You are viewing a comment permalink. View the original post to see all comments and the full post content.

Comments (378)

You are viewing a single comment's thread. Show more comments above.

Comment author: Eliezer_Yudkowsky 02 February 2010 07:21:24PM 12 points [-]

It seems obvious that the correct answer is simply "I ignore all threats of blackmail, but respond to offers of positive-sum trades" but I am not sure how to derive this answer - it relies on parts of TDT/UDT that haven't been worked out yet.

Comment author: Stuart_Armstrong 02 February 2010 11:58:50PM *  8 points [-]

I ignore all threats of blackmail, but respond to offers of positive-sum trades

The difference between the two seems to revolve around the AI's motivation. Assume an AI creates a billion beings and starts torturing them. Then it offers to stop (permanently) in exchange for something.

Whether you accept on TDT/UDT depends on why the AI started torturing them. If it did so to blackmail you, you should turn the offer down. If, on the other hand, it started torturing them because it enjoyed doing so, then its offer is positive sum and should be accepted.

There's also the issue of mistakes - what to do with an AI that mistakenly thought you were not using TDT/UDT, and started the torture for blackmail purposes (or maybe it estimated that the likelyhood of you using TDT/UDT was not quite 1, and that it was worth trying the blackmail anyway)?

Between mistakes of your interpretation of the AI's motives and vice-versa, it seems you may end up stuck in a local minima, which an alternate decision theory could get you out of (such as UDT/TDT with a 1/10 000 of using more conventional decision theories?)

Comment author: Eliezer_Yudkowsky 03 February 2010 12:37:22AM 4 points [-]

Whether you accept on TDT/UDT depends on why the AI started torturing them.
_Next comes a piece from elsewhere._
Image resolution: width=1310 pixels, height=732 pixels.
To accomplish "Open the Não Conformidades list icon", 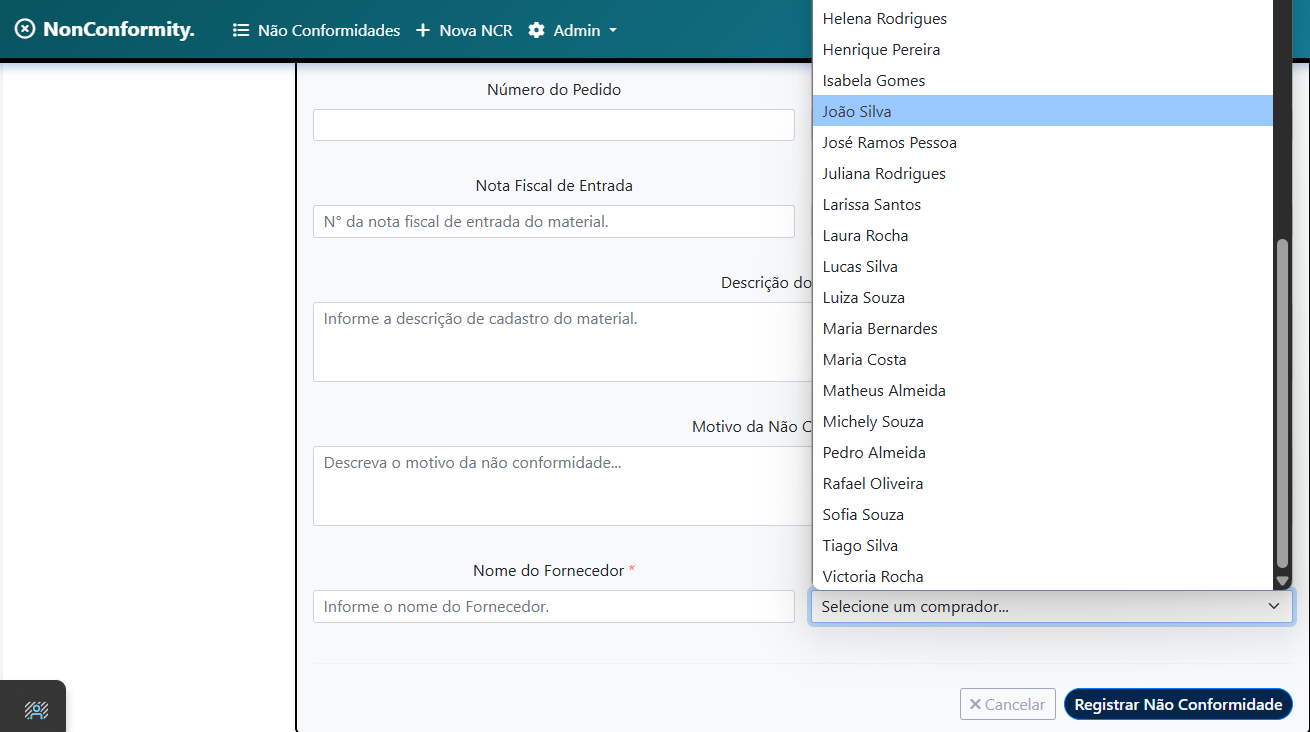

If it did so to blackmail you, you should turn the offer down. If, on the other hand, it started torturing them because it enjoyed doing so, then its offer is positive sum and should be accepted.

Correct. But this reaches into the arbitrary past, including a decision a billion years ago to enjoy something in order to provide better blackmail material.

There's also the issue of mistakes - what to do with an AI that mistakenly thought you were not using TDT/UDT, and started the torture for blackmail purposes (or maybe it estimated that the likelyhood of you using TDT/UDT was not quite 1, and that it was worth trying the blackmail anyway)?

Ignoring it or retaliating spitefully are two possibilities.

Comment author: Stuart_Armstrong 03 February 2010 08:24:42PM *  0 points [-]

or retaliating spitefully

I like it. Splicing some altruistic punishment into TDT/UDT might overcome the signalling problem.

Comment author: Eliezer_Yudkowsky 03 February 2010 08:48:41PM 3 points [-]

That's not a splice. It ought to be emergent in a timeless decision theory, if it's the right thing to do.

Comment author: ciphergoth 03 February 2010 10:29:19PM 2 points [-]

TDT/UDT seems to being about being ungameable; does it solve Pascal's Mugging?

Comment author: MichaelHoward 07 February 2010 11:16:06AM 4 points [-]
Comment author: wedrifid 07 February 2010 11:57:27AM *  7 points [-]

The problem with throwing about 'emergent' is that it is a word that doesn't really explain any complexity or narrow down the options out of potential 'emergent' options. In this instance, that is the point. Sure, 'atruistic punishment' could happen. But only if it's the right option and TDT should not privilege that hypothesis specifically.